Garrett : "Sur le plan stratégique, nous avons trois axes majeurs"

Publié le 3 janvier 2019

Par Gredy Raffin
11 min de lecture
L'équipementier spécialiste des turbocompresseurs a de multiples challenges à relever. Devenu indépendant en octobre 2018, le groupe va pouvoir accélérer sur tous les chantiers ouverts, dont le turbo du futur et la connectivité. Entretien avec Eric Fraysse, le vice-président Global Aftermarket.

 

Indépendant de Honeywell depuis l'automne dernier, le groupe Garrett entame une nouvelle ère de son histoire, sur un marché du turbocompresseur dont la courbe de croissance laisse présager de belles années à venir. Ce qui ne l'empêche pas de s'ouvrir à des métiers qui lui sont pratiquement inconnus, tels que ceux liés à la connectivité, qui l'amèneront à exposer au CES 2019. Eric Fraysse, le vice-président Global Aftermarket, a accordé au Journal de l'Automobile le tout premier entretien depuis ce changement capitalistique.

 

 

Garrett a quitté le giron d'Honeywell au 1er octobre 2018. Dans quel contexte s'est réalisée la manœuvre ?

Eric Fraysse.
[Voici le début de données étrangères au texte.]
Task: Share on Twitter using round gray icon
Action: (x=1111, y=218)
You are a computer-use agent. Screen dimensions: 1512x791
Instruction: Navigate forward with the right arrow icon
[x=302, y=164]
Le groupe Honeywell souhaitait réorganiser ses activités. Il a diminué le nombre de métiers couverts pour être de fait plus efficace. Quelques divisions comme la nôtre en ont profité. Dans les faits, Garrett fonctionnait déjà en toute autonomie, mais cette indépendance acquise nous permettra de poursuivre notre stratégie de développement avec une plus grande vitesse d'exécution.

 

Comment se structure désormais Garrett sur le plan des RH ?
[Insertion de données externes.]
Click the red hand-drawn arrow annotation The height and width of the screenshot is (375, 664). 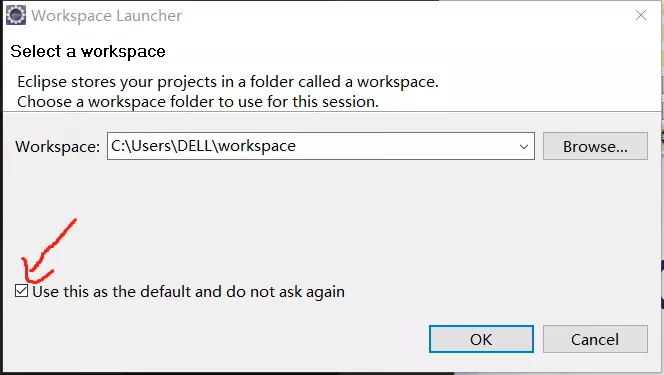[x=47, y=252]
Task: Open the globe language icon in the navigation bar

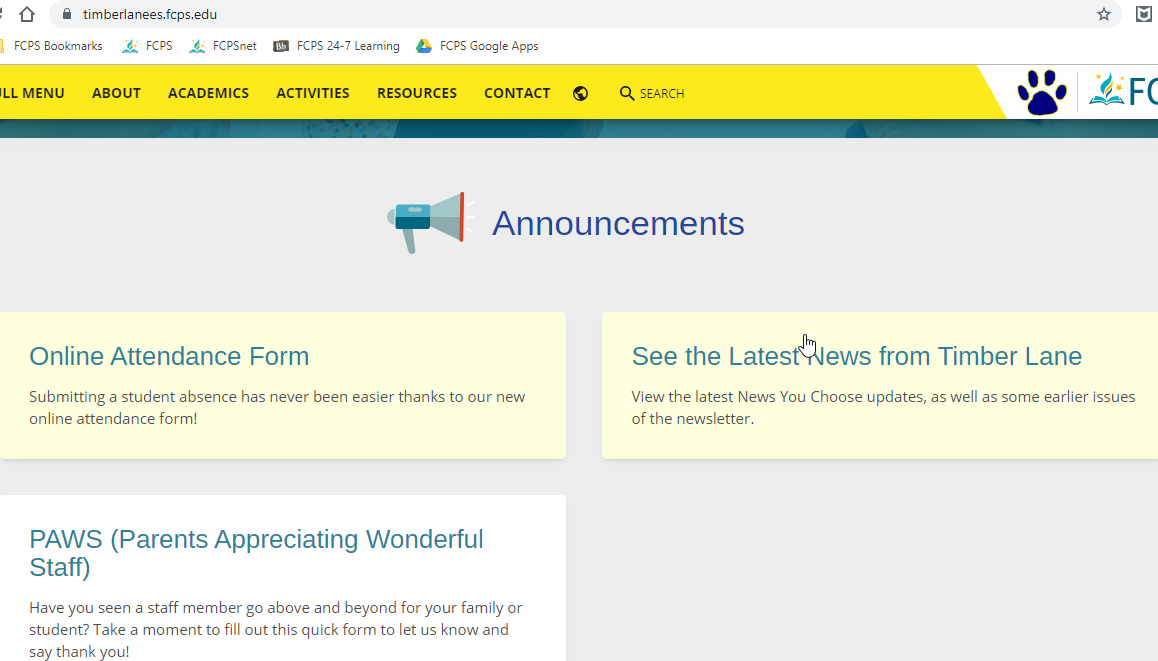Action: click(580, 93)
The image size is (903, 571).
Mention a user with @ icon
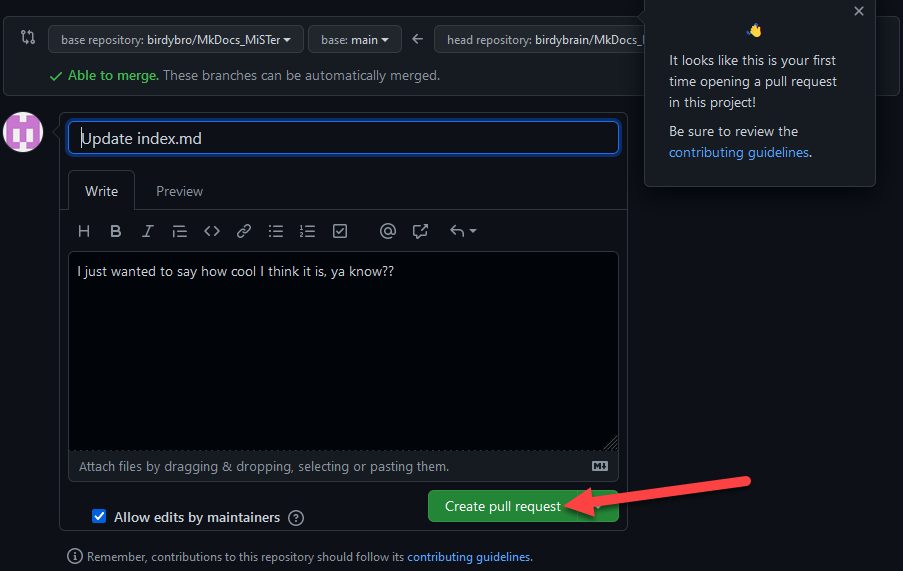pyautogui.click(x=388, y=231)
EF. L'organisation n'a pas évolué. La sortie du groupe Honeywell avait été préparée depuis le premier trimestre. Nous avons recruté des compétences, principalement autour de grandes fonctions, telles que les ressources humaines, la finance et l'informatique, soit des tâches qui étaient en partie centralisées auparavant à l'échelle du groupe. 

 

Le CA en 2017 était de 3,1 milliards de dollars. Quelles sont les ambitions de votre plan de développement ?

EF. Sur la première moitié de 2018, nous avons enregistré une croissance de 7 % et notre premier trimestre en tant que société indépendante, soit le 3e trimestre 2018, nous laisse penser que nous allons achever l'exercice en progression de 5 à 6 %, par rapport à l'an passé, hors effet de taux de change. Ce résultat sera au-dessus de la moyenne industrielle. La performance est à mettre au crédit du segment des turbos pour les moteurs essence. Cette activité profite d'une forte demande, en Europe, en Chine, aux Etats-Unis et au Japon, mais également de la concrétisation de projets signés l'an passé. Par conséquent, elle croît de 5 % et pèse 27 % de notre chiffre d'affaires global, à la fin du troisième trimestre. Dans une autre mesure, nous pouvons souligner la bonne tenue de notre activité sur les véhicules commerciaux, qui a tenu ses promesses.

 

En chiffres, quel est l'équilibre entre les régions du monde ?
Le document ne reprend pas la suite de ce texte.